#### YOUR INSTRUCTIONS:
As soon as the line containing "Image resolution: width=1183" appears, start repeating lines exactly and continue to the end of the entries; please skip pictures.

Screenshot grounding data:
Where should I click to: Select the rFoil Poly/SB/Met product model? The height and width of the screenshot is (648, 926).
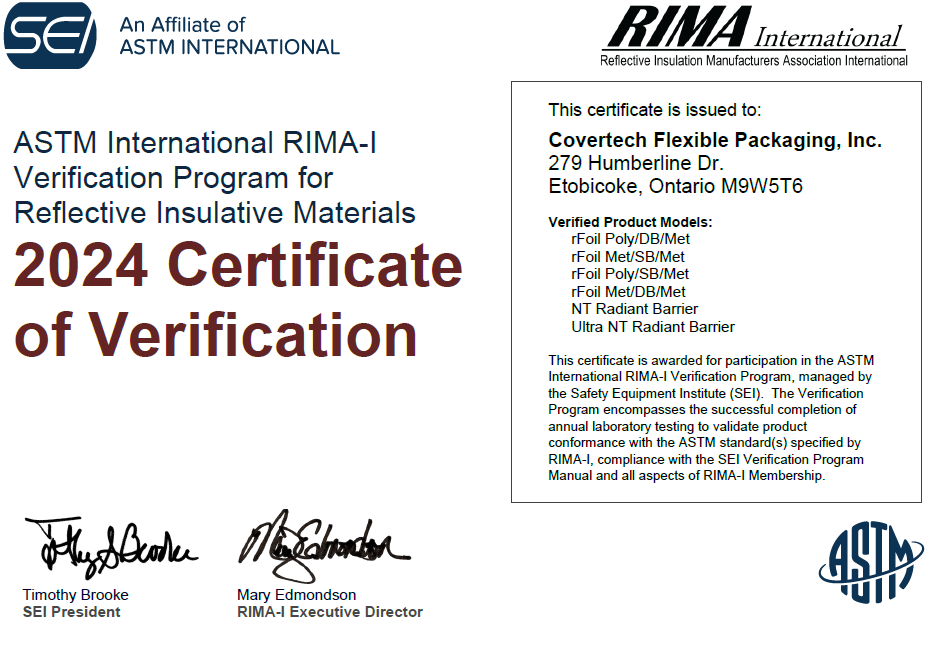click(629, 274)
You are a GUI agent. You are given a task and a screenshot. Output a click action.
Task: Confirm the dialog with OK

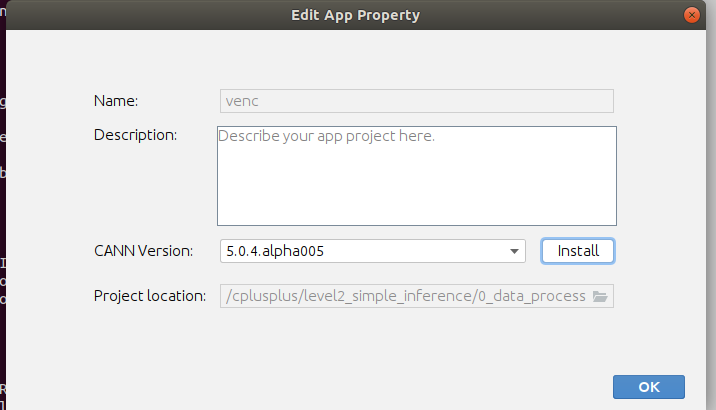tap(648, 387)
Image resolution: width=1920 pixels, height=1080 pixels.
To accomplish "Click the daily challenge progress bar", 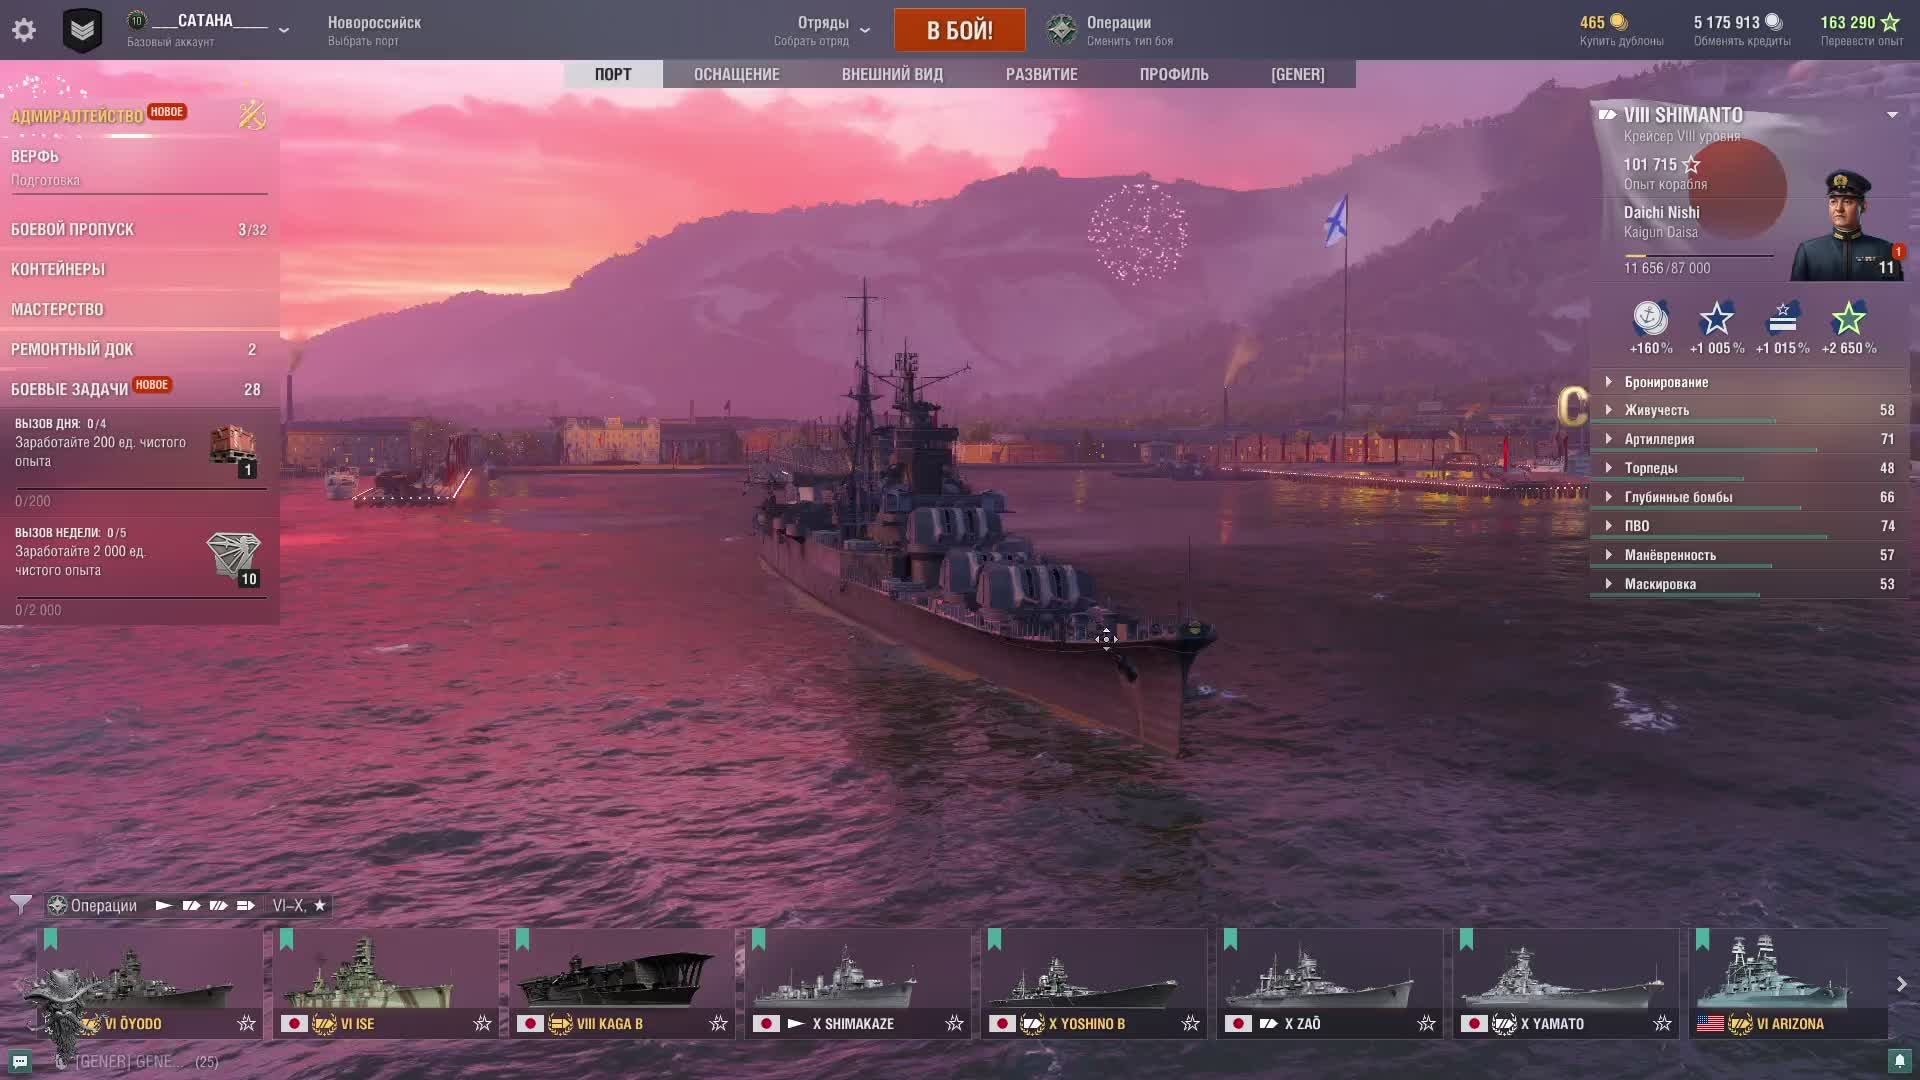I will (x=140, y=489).
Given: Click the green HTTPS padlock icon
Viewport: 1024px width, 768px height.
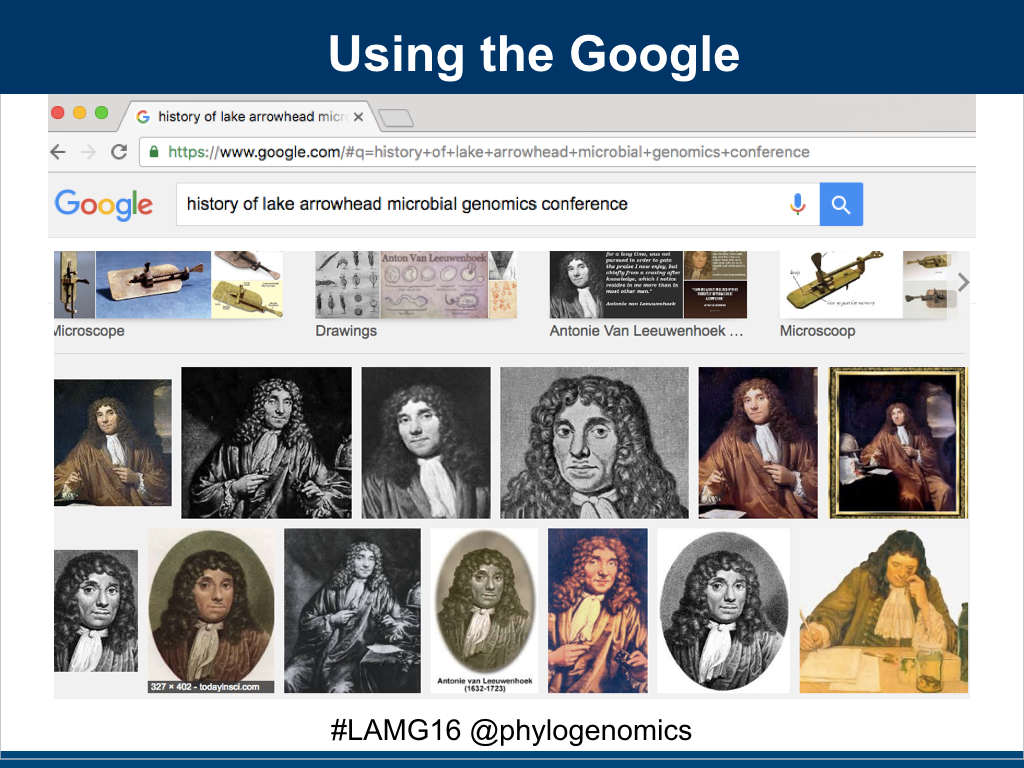Looking at the screenshot, I should tap(154, 152).
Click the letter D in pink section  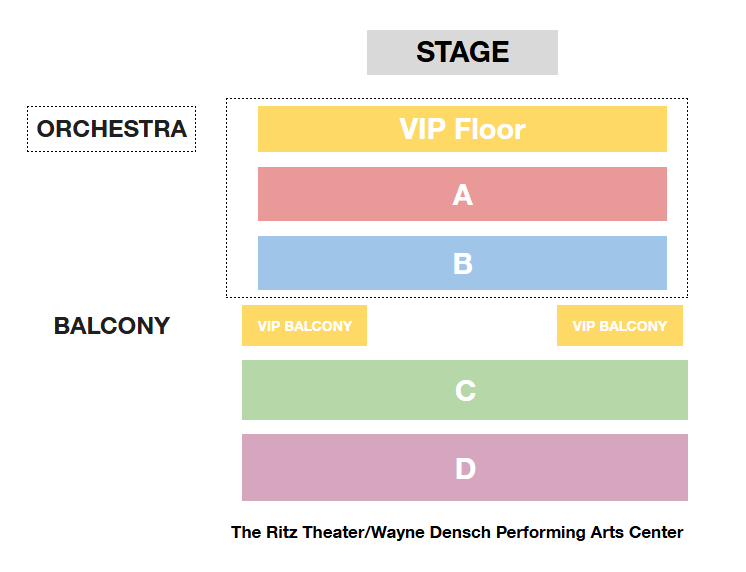465,469
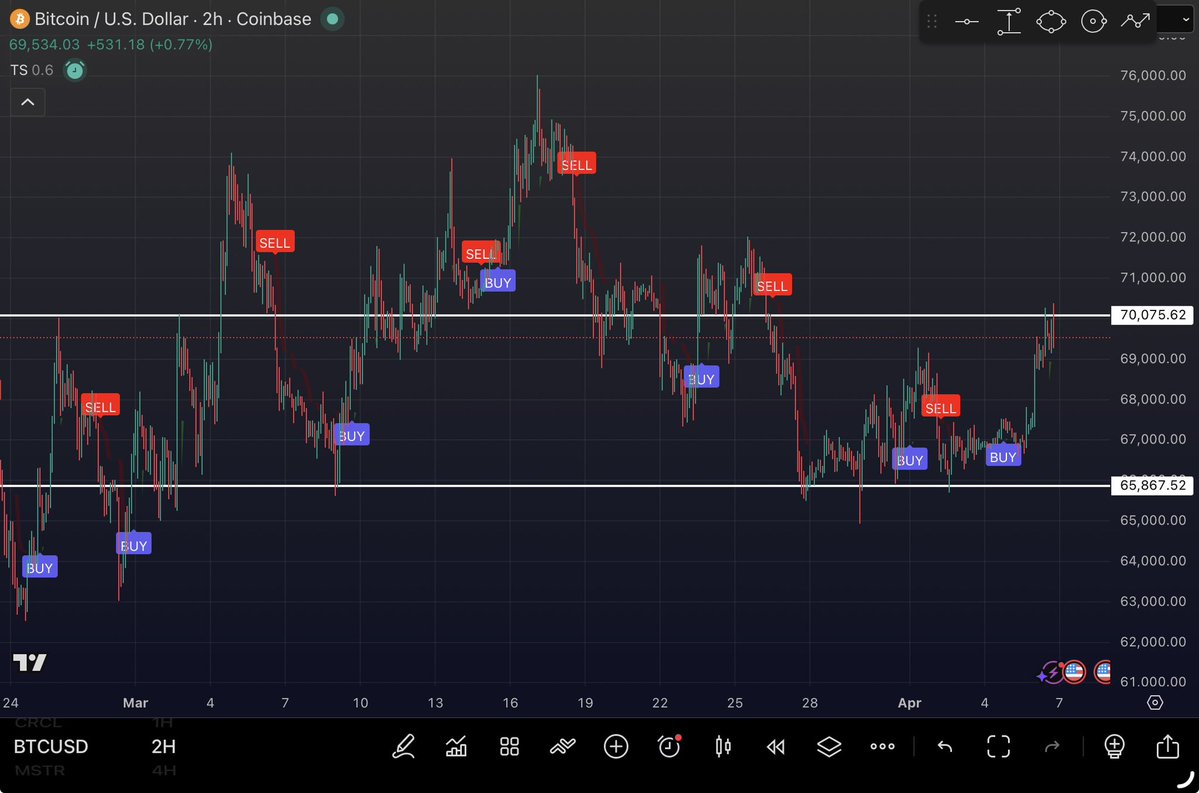Open the indicators chart icon
The width and height of the screenshot is (1199, 793).
pos(457,746)
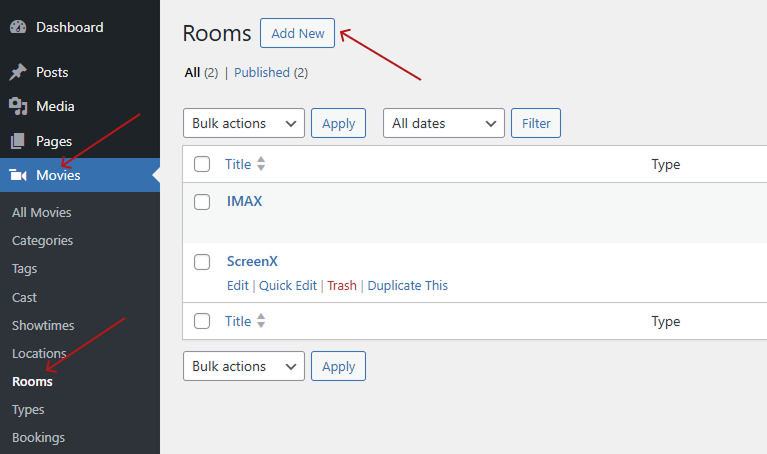Go to Bookings in the sidebar
This screenshot has width=767, height=454.
38,438
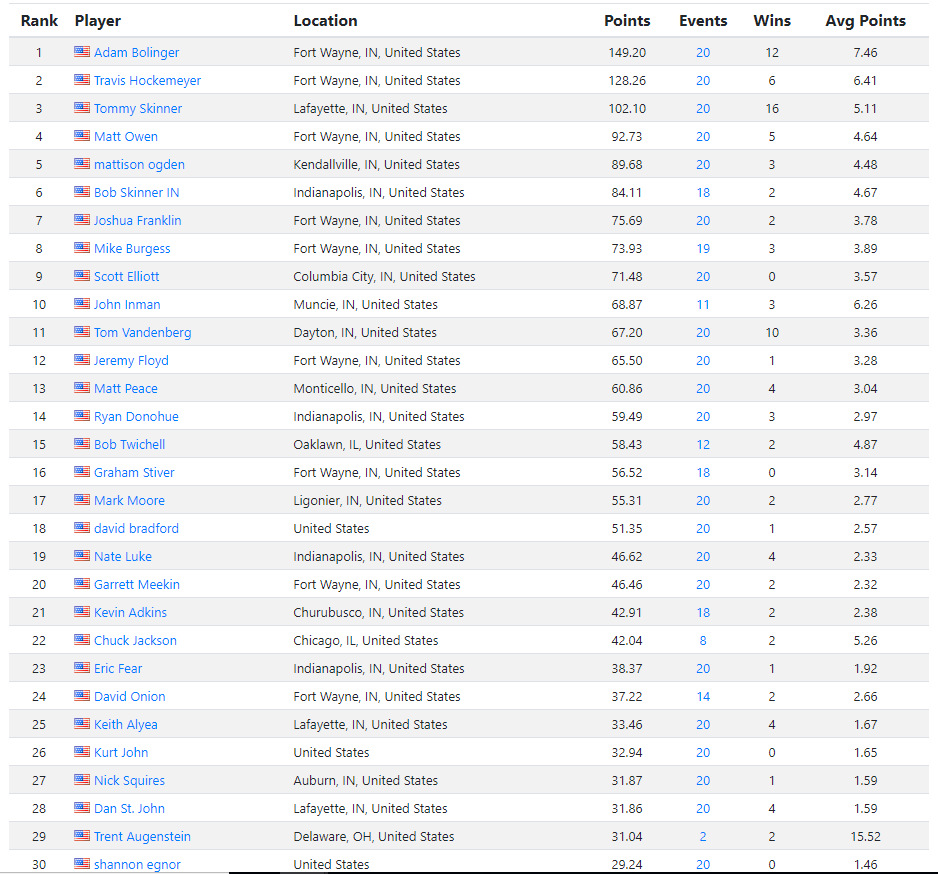The width and height of the screenshot is (938, 874).
Task: Click the flag icon next to Chuck Jackson
Action: (x=82, y=640)
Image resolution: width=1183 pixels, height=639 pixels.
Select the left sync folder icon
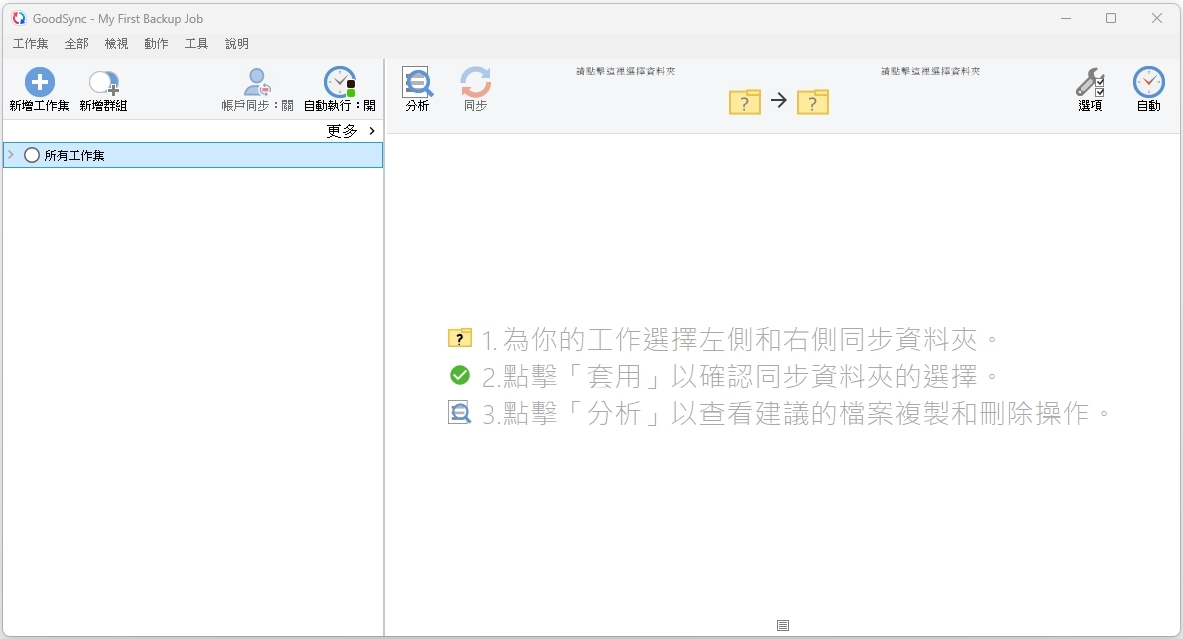click(745, 102)
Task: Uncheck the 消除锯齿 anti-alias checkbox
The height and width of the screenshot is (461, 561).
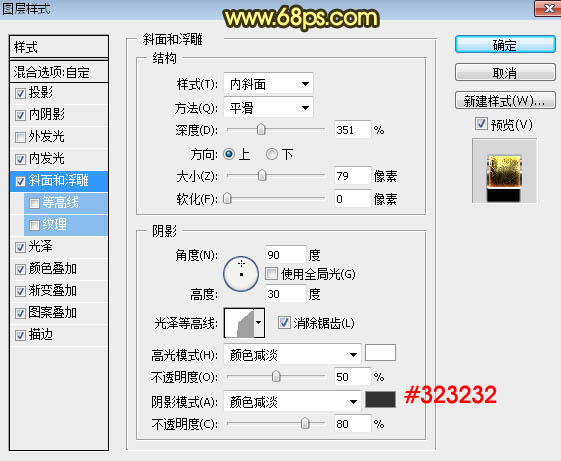Action: 284,322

#### SOLUTION TO THE EXERCISE:
Image resolution: width=1183 pixels, height=639 pixels.
Select the left sync folder icon
click(745, 102)
Task: Uncheck the 消除锯齿 anti-alias checkbox
The height and width of the screenshot is (461, 561).
Action: 284,322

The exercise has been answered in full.